Gutenberg Literary Clock

Radu Angelescu

2022-12-27

This article is about building a literary clock with gutenberg-rs in Rust.

What is a literary clock?

In 2011 there was this exposition: Christian Marclay’s The Clock. It was one of the most spectacular pieces of video art, at the British Art Show in London. The Clock presented an entire 24-hour cycle in elegantly sutured clips from thousands of different feature films. Each of Marclay’s grand patchwork’s narrative snippets, all of which feature references to a specific time of day, was precisely synced to the actual clock time in the room where you’re watching. This art exibit launched the idea of “fictional time” that was continued by The Guardian. In response to the exposition, Guardian writers asked readers to submit quotes from their favorite books. These quotes needed to mentioned specific times in order to create a literary clock. This became somewhat popular on the internet, with many clock implementations utilizing guardians time quotes collection.

I myself love the idea and I am kind of bugged I never saw Marclay’s exposition but figured that I could write an app that used my gutenberg-rs library to generate new quotes without using crowd sourcing. I did exactly that so this tutorial will be about how you could also make your own original literary clock without relying on the guardian’s data.

The code is on github and you are free to get it here.

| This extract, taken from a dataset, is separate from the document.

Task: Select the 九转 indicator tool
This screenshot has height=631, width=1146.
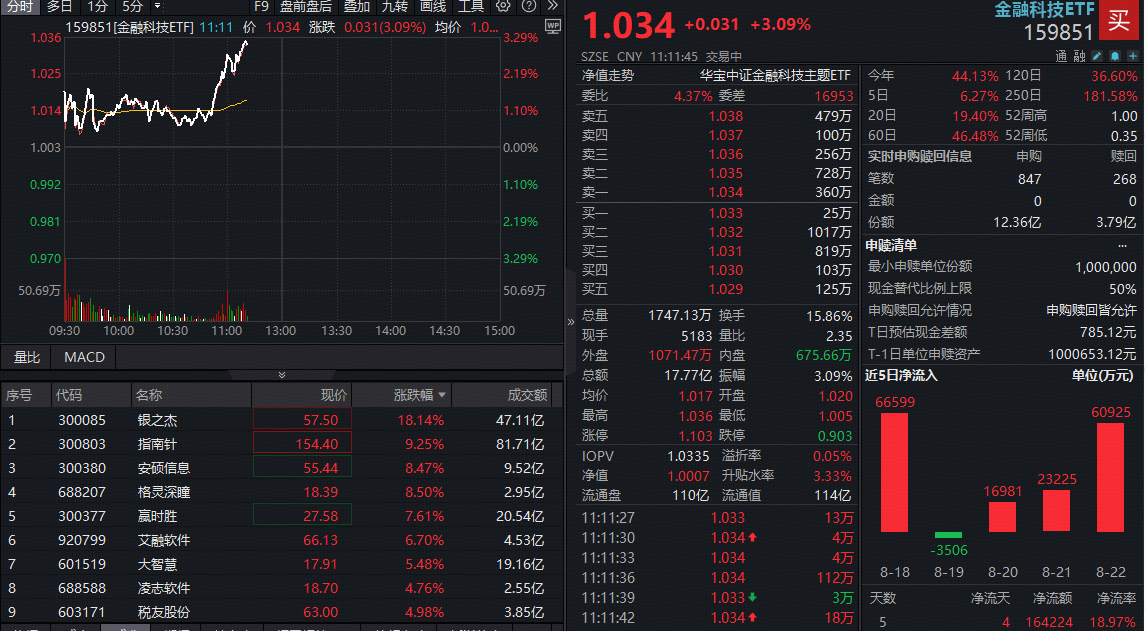Action: click(x=395, y=7)
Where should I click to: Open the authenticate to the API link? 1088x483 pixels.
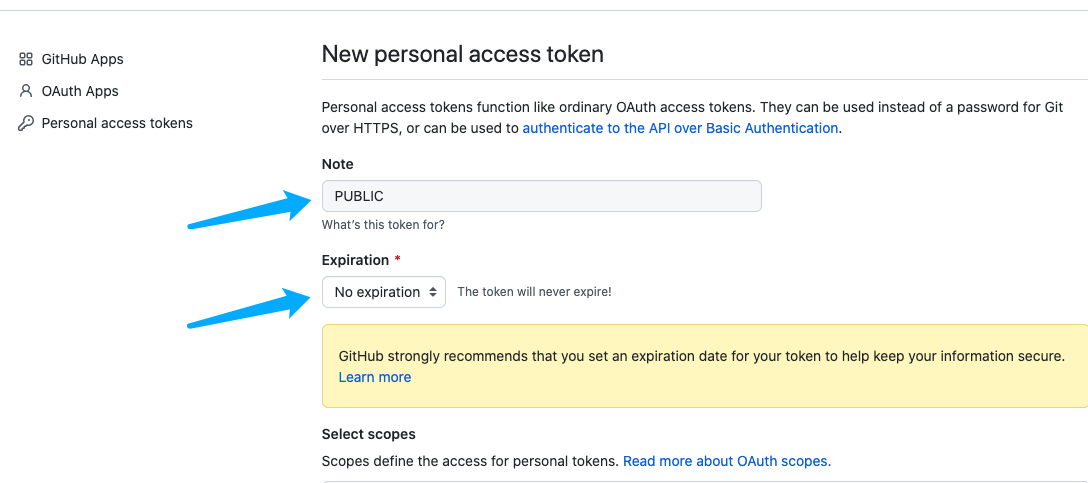pos(680,128)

You can check the youtube playlist if you want to see a video tutorial on creating this.

We have four main parts:

Getting the gutenberg cache
Generating a full text search database from particular gutenberg books
Generating the literary clock database
Displaying everything via webview

Getting the gutenberg cache

In the first part we call the gutenberg cache functions as in the library tutorial and wait for everything to get populated. This will take some time but there is nothing to it (I advise to run this part with a release build so it is faster, the cache will only get generated once):

    let settings = GutenbergCacheSettings::default();

    if !std::path::Path::new(&settings.cache_filename).exists() {
        setup_sqlite(&settings, false, true).await?;
    }

    let mut cache = SQLiteCache::get_cache(&settings)?;

Generating a full text search database from particular gutenberg books

This part is just about inserting a lot of text fast into an FTS5 sqlite table. Note that SQLITE does not come with FTS5 in all applications as this is an extension, so the table cannot be used in a lot of sqlite database visualizers. The visualizers need to be built with the FTS5 extension.

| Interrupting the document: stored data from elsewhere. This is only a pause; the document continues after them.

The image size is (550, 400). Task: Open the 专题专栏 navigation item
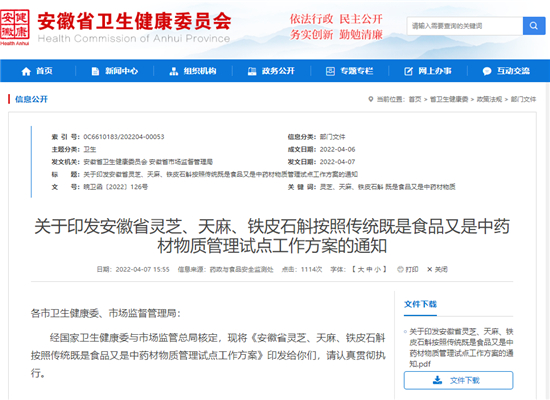tap(349, 71)
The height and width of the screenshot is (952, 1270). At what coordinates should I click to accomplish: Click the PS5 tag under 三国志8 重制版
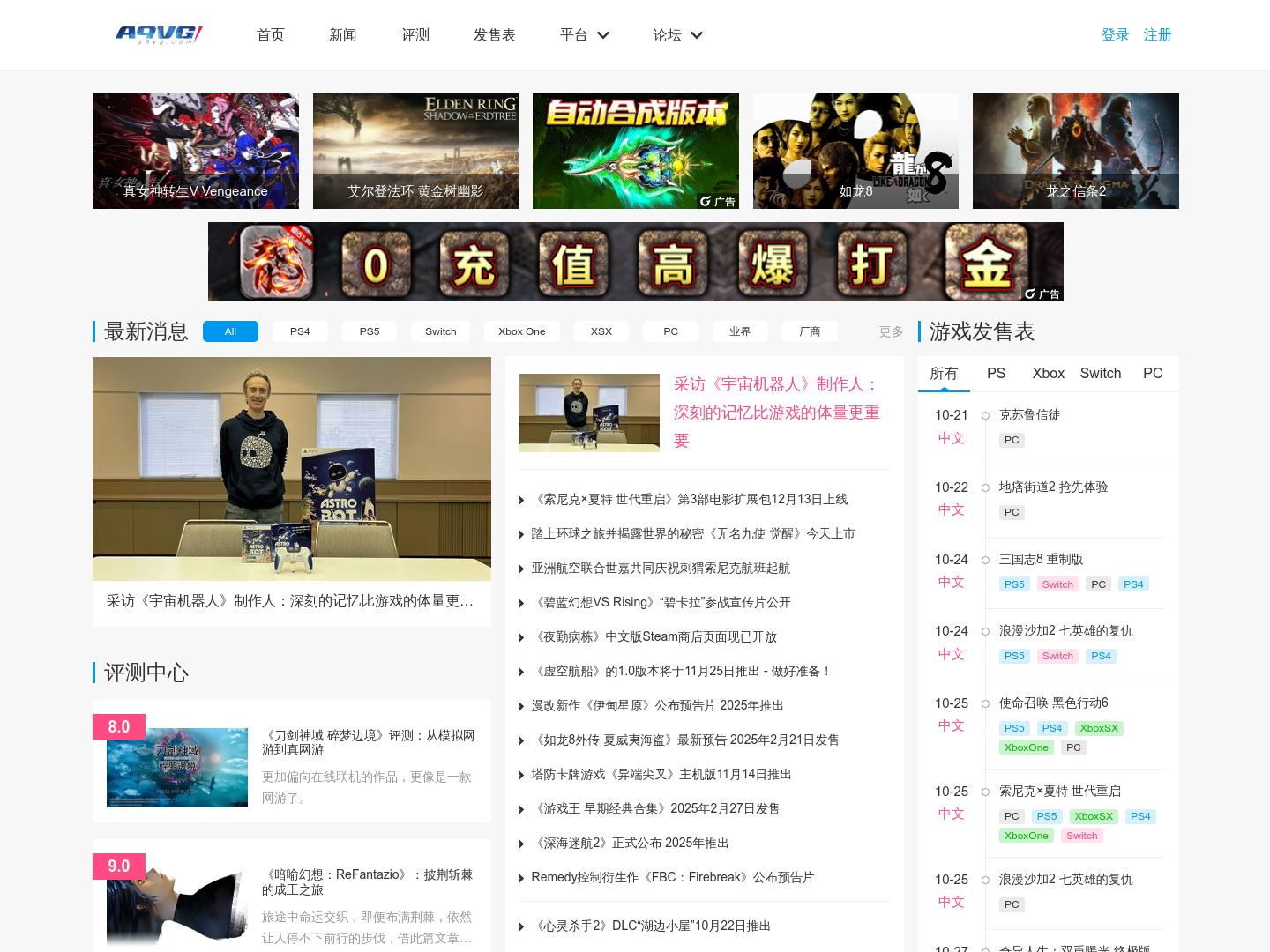(1014, 584)
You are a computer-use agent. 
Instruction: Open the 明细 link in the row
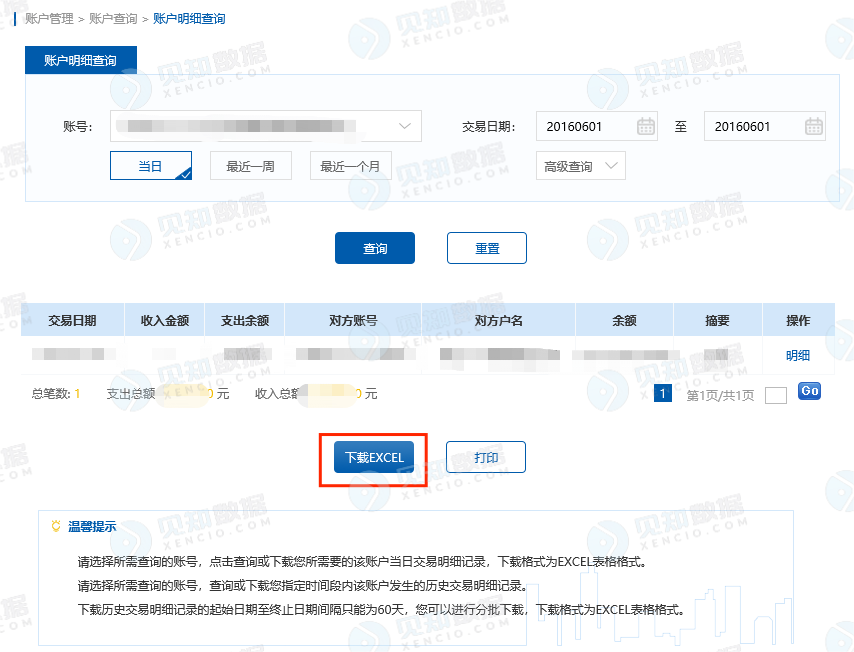tap(798, 355)
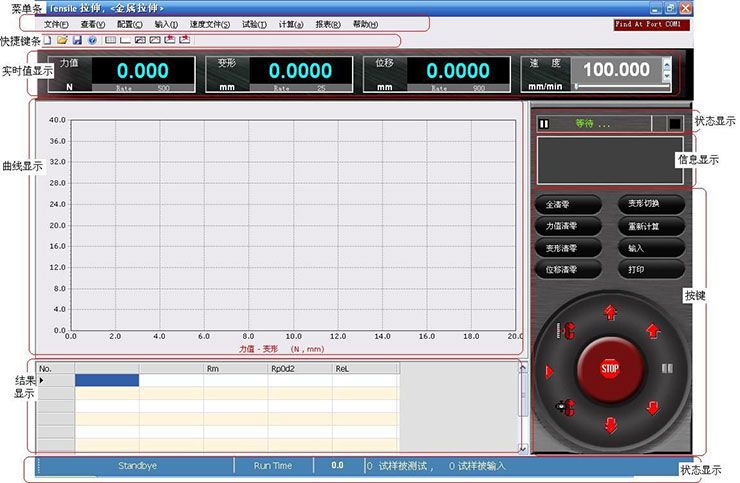Open the 速度文件(S) menu
The image size is (740, 483).
[209, 24]
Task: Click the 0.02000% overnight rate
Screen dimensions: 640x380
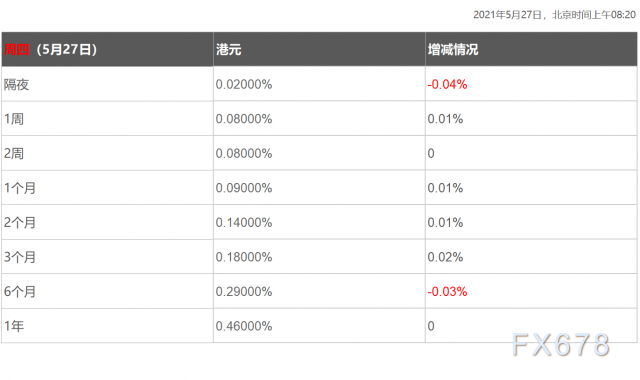Action: [x=244, y=84]
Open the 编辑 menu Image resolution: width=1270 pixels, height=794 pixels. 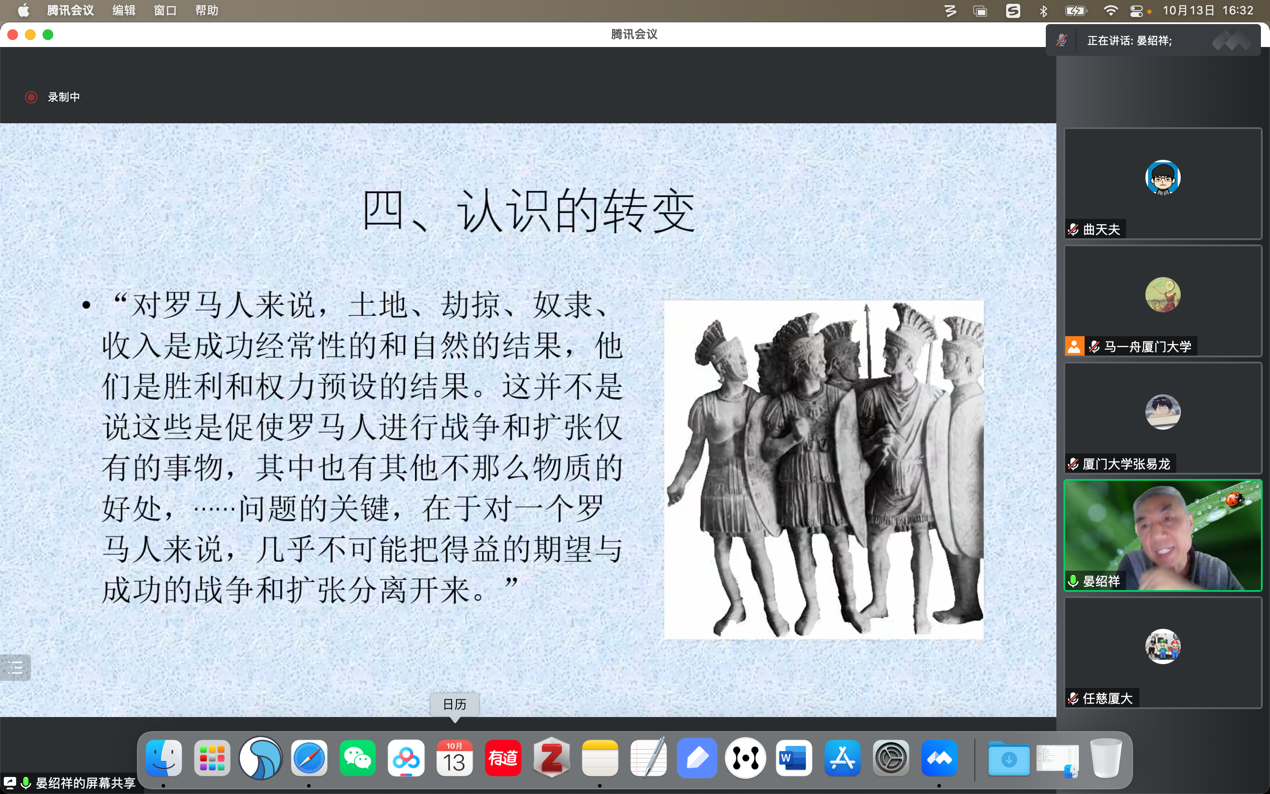[x=124, y=11]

More details about this here. The documentation is straight forward and there are not that many options when using this extension so it is worth a read. This extension is actually the main reason I did not add support for mongodb in gutenberg-rs as it solves full text search for sqlite and it’s pretty fast.

I added more detailed explanations as comments in the below code.

    // we first create a connection to the database
    let fts_connection = Box::new(Connection::open(fts_filename)?);
    // this is the query used to create the fts5 table
    let create_table_query = "CREATE VIRTUAL TABLE book USING fts5(bookid, text);";
    // execute the query
    fts_connection.execute(create_table_query, ())?;
    // this configuration is set so everything will be "blazingly fast" :D
    // turning of journaling synchronous and setting a huge cache size in memory
    // is great for performance when you first populate a db programmatically
    // you should not set these if you use this database in a webservice for example 
    let make_inserts_faster_sql = "PRAGMA journal_mode = OFF;PRAGMA synchronous = 0; PRAGMA cache_size = 1000000; PRAGMA locking_mode = EXCLUSIVE; PRAGMA temp_store = MEMORY;";
    // we execute a batch here because the above statement has multiple parts
    fts_connection.execute_batch(make_inserts_faster_sql)?;
    // we prepare the insert statement
    let mut fts_insert_stmt =
        fts_connection.prepare("INSERT INTO book(bookid, text) VALUES(?1,?2)")?;
    // we get the gutenberg book ids that have these particular properties
    let book_gutenberg_ids = cache.query(&json!({
        "language": "\"en\"",
        "bookshelve": "'Romantic Fiction', 'Astounding Stories', 'Mystery Fiction', 'Erotic Fiction', 'Mythology', 'Adventure', 'Humor', 'Bestsellers, American, 1895-1923', 'Short Stories', 'Harvard Classics', 'Science Fiction', 'Gothic Fiction', 'Fantasy'",
    }))?;

    // go through each book id and downlod the content, cleaning it up and splitting it
    // into paragraphs
    for (idx, gutenberg_id) in book_gutenberg_ids.iter().enumerate() {
        let links = cache.get_download_links(vec![*gutenberg_id])?;

        if let Some(link) = links.first() {
            let text = get_text_from_link(&settings, link).await?;
            let stripped_text = strip_headers(text);
            let paragraphs: Split<&str> = stripped_text.split("\n\r");
            for paragraph in paragraphs {
                let paragraph_trimmed = paragraph.trim();
                if paragraph_trimmed.is_empty() {
                    continue;
                }
                if paragraph_trimmed.len() < 64 {
                    continue;
                }
                // insert the paragraph content with an id that also hold some informations
                // we will later need (the gutenberg id and the download link)
                fts_insert_stmt
                    .execute((format!("${}${}$", gutenberg_id, link), paragraph_trimmed))?;
            }
        }
    }
    Ok(())

Generating the literary clock database

To generate the literary clock database the idea is simple: We go through all possible hour:minutes combinations and search the spoken form of that specific time in all the book contents via our fts database created earlier. Note that the whole example is structured like this so you can tailor it to other applications where you would need full text search databases.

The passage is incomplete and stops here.